# Aim your way



## Molly77 (Feb 10, 2014)

Hi, I checked the search and couldn't find anything. Has anyone had any dealings with the company Aim your way...?


----------



## Justgettinby (Oct 27, 2014)

Their fees are total crap


----------



## GTX63 (Apr 12, 2012)

They call quite a bit. We do not take their work. Just had bad experiences in the past.


----------



## Molly77 (Feb 10, 2014)

Oh, that sucks.....was it recent or a long time ago?:icon_rolleyes:


----------



## GTX63 (Apr 12, 2012)

They have an ongoing history of low, slow, no pays.


----------



## JenkinsHB (Apr 11, 2012)

We just took a job from them on Thursday. Only because it was 5 miles from our operation. Otherwise I turn down the majority of their work. They will pay, you might have to remind them to do so.


----------



## Splinterpicker (Apr 18, 2012)

Americas Info Mart Total south ends of a north bound horse. I had done work for them then the y stiffed me for 600 Nope no way Replaced a lock on a door that had an OLD style long set back with a modern one with a short set back and put on a cover plate. because I used a cover plate to fill the hole they had a crap fit and denied the whole qc passed work order. They wanted me to glue in the plug from the new hole on a natural finished door . That gave me a glimpse into their mind set


----------



## Craigslist Hack (Jun 14, 2012)

It's a disaster working for them. They are a mess you get to play the revolving vendor manager game, and the pay is never right.


----------



## BPWY (Apr 12, 2012)

I worked for them way back in the day. 

Their work load was VERY light but they paid full HUD less 15 or 20 %. 
No pay issues, no BS, no issues. 

Then with no warning they cut their rates in half. 
I told them to get lost. 

Sounds like they've continued to go down hill. I'm surprised they are still in operation.


----------



## Molly77 (Feb 10, 2014)

JenkinsHB said:


> We just took a job from them on Thursday. Only because it was 5 miles from our operation. Otherwise I turn down the majority of their work. They will pay, you might have to remind them to do so.


Is signing up for aspen grove I think it is....mandatory or optional?


----------



## nycinspector (Feb 12, 2015)

*Non paying company*

They call you up when they want inspections done same day.
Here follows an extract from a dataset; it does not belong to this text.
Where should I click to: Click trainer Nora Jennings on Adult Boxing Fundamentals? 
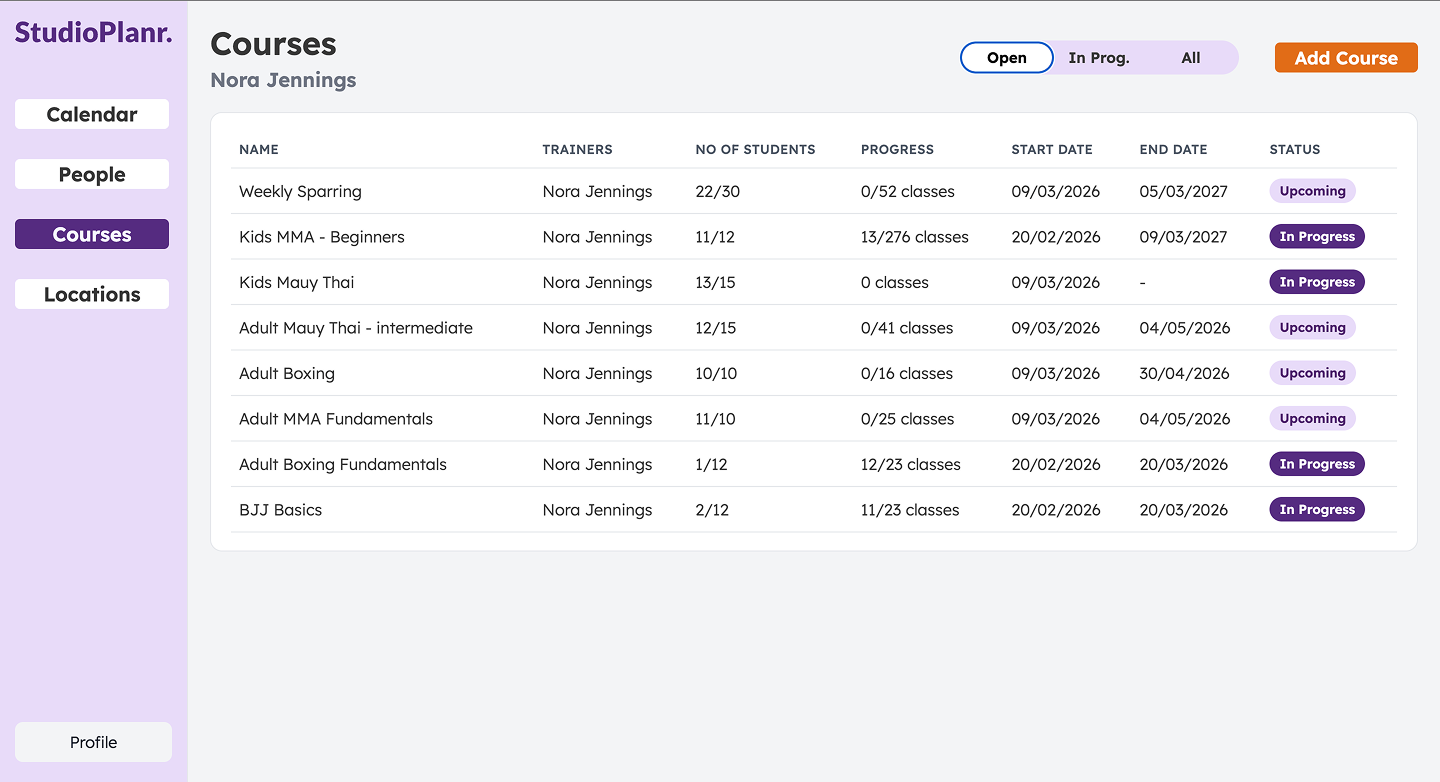click(x=597, y=464)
They seem to be very familiar with your company name, personal name etc.

When its time to pay, your web account gets inactive and NO ONE at the company seems to know WHO are you are.

They tell you they will have to "research" your missing check and you NEVER hear from them again !

AVOID !


----------



## PPPrincessNOT (Nov 11, 2013)

Molly77 said:


> Is signing up for aspen grove I think it is....mandatory or optional?


 
Unfortunately it's Mandatory..
Of course whether you sign up is up to you..
Its a lot of hoops and paperwork and a $65 ( I think its been awhile) fee...
but IF you do sign up with Aspen Grove your good for a bunch of other companies...


----------